Prof. Quartey was speaking at this year’s edition of the Graphic Business/Stanbic Bank Breakfast Meeting in Accra on the theme: “Achieving Sustainable Exchange Rate Stability: Our Options.”

The quarterly meeting is to help stimulate intellectual discourse on pertinent issues affecting the national development.

He said: “At the moment, I do not think we are effectively doing anything in that regard to regulate them”.

On the depreciation of the cedi, Prof Quartey said, the Bank of Ghana needed to strengthen the macroeconomic fundamentals like the real Gross Domestic Product growth, fiscal deficit, inflation and debt.

He said, “an effective management of short-term spikes and slippers was important with sustained efforts to address medium to long-term structural bottlenecks to the real sector”.

He also suggested the facilitation of transactional trade between Ghana and China through the Central Banks describing it as important.

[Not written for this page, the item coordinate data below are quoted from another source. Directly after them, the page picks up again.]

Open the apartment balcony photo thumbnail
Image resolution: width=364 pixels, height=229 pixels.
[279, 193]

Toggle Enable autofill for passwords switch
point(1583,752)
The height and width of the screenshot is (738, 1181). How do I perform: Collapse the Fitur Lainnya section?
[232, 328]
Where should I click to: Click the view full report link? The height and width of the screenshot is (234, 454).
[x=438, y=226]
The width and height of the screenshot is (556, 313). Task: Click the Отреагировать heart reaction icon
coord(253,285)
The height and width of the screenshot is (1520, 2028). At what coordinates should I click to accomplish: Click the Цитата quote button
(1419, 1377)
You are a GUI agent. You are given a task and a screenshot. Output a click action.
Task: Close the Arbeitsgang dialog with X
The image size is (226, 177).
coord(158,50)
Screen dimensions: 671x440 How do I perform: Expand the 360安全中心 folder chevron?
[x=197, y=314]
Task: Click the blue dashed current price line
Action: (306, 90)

Dr Ernest Addison, the Governor of the Bank of Ghana, said the country had chosen a flexible exchange regime and this had helped in terms of growth performance over the years.

He said there was the need to improve the local contents in some of the leading sectors of the economy such as oil and the gold mining sectors in order to advance the performance of the currency.

He said the strong policy reforms in the last 24 months was a complimentary monetary policy coupled with financial sector reforms was yielding expected results adding that, “those were issues of the fundamentals of the country’s economy”.

He said for the country to deal with the bias against the cedi, there was the need to deliberately increase export and reduce import of goods to ensure the sustainable stability of the currency.

He said: “So long as we remain import dependent, we would have a bias of the currency in losing its value over time.”

The Governor said there was the need for the inclusion of micro and macroeconomics factors, when running the fiscal and monetary policies, which also had an impact on the behaviour of the exchange rates.

He said although it was important to be a recipient of sovereign bonds, they should be used to finance capital projects than being used to finance current expenditure.

Dr Joseph Obeng, the President of the Ghana Union of Traders Association (GUTA), said the Union had initiated the “income in income out” policy to help boost export.

He said the depreciation of the cedi negatively impacted businesses in the country as it reduces profit margins, adding that, “Increase in export is the surest way out”.

Dr Obeng said the depreciation does not encourage the stabilisation of prices, making it difficult for the Ghanaian trader to lose out of competition in the market.